Your task — Where a line below holds the string "link", count it; then give the total without any other words.

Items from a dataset
○ ○ ○ ○
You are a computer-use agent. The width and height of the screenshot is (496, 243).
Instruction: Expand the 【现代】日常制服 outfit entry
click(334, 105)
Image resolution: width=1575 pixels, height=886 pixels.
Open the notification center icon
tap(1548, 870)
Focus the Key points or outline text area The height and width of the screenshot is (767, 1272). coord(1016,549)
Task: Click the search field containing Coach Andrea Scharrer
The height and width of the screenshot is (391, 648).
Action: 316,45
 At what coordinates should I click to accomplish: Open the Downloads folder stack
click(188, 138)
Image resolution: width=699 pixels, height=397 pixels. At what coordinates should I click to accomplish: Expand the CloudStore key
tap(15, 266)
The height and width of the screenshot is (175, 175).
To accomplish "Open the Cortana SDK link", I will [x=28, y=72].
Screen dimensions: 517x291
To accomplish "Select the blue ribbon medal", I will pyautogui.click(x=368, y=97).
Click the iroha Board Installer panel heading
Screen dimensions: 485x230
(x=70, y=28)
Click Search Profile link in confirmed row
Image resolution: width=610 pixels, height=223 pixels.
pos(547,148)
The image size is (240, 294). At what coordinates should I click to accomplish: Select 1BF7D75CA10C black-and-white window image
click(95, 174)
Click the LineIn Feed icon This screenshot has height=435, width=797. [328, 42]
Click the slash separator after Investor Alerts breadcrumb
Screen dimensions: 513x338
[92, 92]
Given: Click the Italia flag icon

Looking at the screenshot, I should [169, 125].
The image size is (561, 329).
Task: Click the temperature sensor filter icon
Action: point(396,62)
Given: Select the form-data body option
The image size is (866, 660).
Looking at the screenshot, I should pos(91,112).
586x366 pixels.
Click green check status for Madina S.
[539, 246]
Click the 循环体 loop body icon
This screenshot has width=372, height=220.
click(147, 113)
○ ○ ○ ○
Exercise solution — 2